Сан Саныч позвал нас, егерей, на совещание, посвященное открытию сезона.
- Мужики, я собрал вас с одной единственной целью, сообщить, что, - тут
наш начальник сделал эффектную паузу, - к нам едет прокурор.
Все егеря недовольно заворчали и принялись скручивать самокрутки.
Появление прокурора района на охоте не вызвало ни малейшего энтузиазма,
так как собрать дивиденды с власти карающей было практически нереально.
Сан Саныч пресек недовольство на корню.
- Все, у кого есть залеты по самовольной рубке древесины или, кто
участвовал в хулиганстве прошлым годом, могут рассчитывать на полную или
частичную амнистию, - и, прерывая бурные аплодисменты, - только при
условии проведения полноценной охоты на Тихона. Прокурор уже заплатил за
лицензию 3 000 рублей, так что, ребята, надо провести охоту не хуже, чем
осенью. Распределим роли. Иванов!
- Здесь, - я лениво поднял руку.
- Отвечаешь за операцию "На бампер".
- Сан Саныч, я не могу, печень барахлит. Осенью пять делегаций привез,
можно меня на стрельбище?
- Ладно, - Сан Саныч недовольно покрутил ус, - В город поедет Гришка, ты
на стрельбище, остальные с Тихоном в лес. Баня за мной. Всем ясна
диспозиция?
Вечером Григорий, молодой по нашим меркам тридцатилетний егерь, сел на
"УАЗ"ик и уехал в город за охотниками, я пошел на стрельбище вешать
мишени и расставлять жестяные банки, остальные принялись поить Тихона
пивом. Ведь вся наша операция строилась на том, что кабан обожал
<Жигулевское> и мог пить его литрами. Но угощение Тихон получал только
во время охоты.
Все было продуманно до мелочей, но мы не учли одно очень важное, как
впоследствии выяснилось, обстоятельство: прокурор был абсолютно
непьющим.
Ранним утром следующего дня прокурор с друзьями из области на трех
джипах выехал из города. Возглавлял колонну наш отечественный вездеход,
проработавший до этого лет двадцать "Скорой помощью". Проехав по плотине
через Волжскую ГРЭС, Григорий, согласно ранее разработанному плану
остановился и дал команду:
- На бампер!
Охотники достали из сумок водку, закуску и выпили, уважая традицию, по
стакану. Все, кроме прокурора. Таких остановок всего было три. На базе к
приезду делегации была приготовлена уха из судака и жереха и истоплена
баня. Но сначала всех повели на стрельбище. Необходимо было унять
страсть городского человека к нажатию на курок. Стрельба стояла, как при
взятии Берлина. Больше тысячи патронов истратили, а ведь каждый по пять
рублей! Мы, конечно, все гильзы собрали потом. Плохо ли патроны новые
набить.
Со стрельбища повели гостей в баню.
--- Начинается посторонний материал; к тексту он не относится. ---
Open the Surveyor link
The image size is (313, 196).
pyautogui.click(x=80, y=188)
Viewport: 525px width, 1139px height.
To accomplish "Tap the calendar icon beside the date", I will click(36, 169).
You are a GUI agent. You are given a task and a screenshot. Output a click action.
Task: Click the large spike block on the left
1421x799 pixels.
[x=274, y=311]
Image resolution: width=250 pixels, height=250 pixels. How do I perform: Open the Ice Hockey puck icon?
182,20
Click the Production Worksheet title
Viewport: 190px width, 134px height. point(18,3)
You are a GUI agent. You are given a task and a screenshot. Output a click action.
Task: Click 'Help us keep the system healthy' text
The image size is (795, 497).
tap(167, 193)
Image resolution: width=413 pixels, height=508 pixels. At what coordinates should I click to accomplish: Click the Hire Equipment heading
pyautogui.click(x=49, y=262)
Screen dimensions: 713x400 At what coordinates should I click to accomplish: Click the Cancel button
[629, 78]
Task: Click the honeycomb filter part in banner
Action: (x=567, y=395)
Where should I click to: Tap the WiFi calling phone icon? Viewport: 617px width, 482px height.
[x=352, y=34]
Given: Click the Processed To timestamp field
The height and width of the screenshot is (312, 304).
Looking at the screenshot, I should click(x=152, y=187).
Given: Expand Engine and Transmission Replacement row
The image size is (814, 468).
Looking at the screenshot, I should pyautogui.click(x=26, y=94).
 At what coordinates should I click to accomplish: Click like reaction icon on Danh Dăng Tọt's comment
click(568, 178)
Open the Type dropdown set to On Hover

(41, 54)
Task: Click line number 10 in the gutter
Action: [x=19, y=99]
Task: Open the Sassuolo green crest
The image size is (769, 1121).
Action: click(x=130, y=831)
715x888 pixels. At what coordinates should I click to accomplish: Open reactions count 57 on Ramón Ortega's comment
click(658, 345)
Тут уж Сан Саныч взялся за дело
весьма профессионально. Словом, к вечеру, когда все были в состоянии
"очень даже", он торжественно объявил:
- В пять утра идем на кабанью тропу.
На что прокурор мрачно ответил:
- Не знаю, как другие, а я готов, - и, передернув затвор своего
пятизарядного винчестера, загнал патрон в ствол.
Раньше мы, подпоив охотников, меняли им патроны на холостые, вели на
номера и выпускали Тихона. Заранее накаченный алкоголем кабан,
выпущенный из клетки за два километра от базы, летел по проверенному
маршруту, обильно политому пивом к своей кормушке, где его ждал приз -
три литра "Жигулевского". Охотники с большого бодуна, увидав несущегося
на них огромного вепря, либо пытались скрыться за деревьями, либо,
стреляли холостыми. Тихон к стрельбе был совершенно равнодушен, с малых
лет егеря палили у него над ухом. Впечатлений у охотников хватало на всю
жизнь. В выигрыше были все: охотхозяйство получало деньги, гости - море
эмоций, незабываемые впечатления и фотографии, Тихон честно зарабатывал
право на дальнейшую жизнь и добрую порцию эля.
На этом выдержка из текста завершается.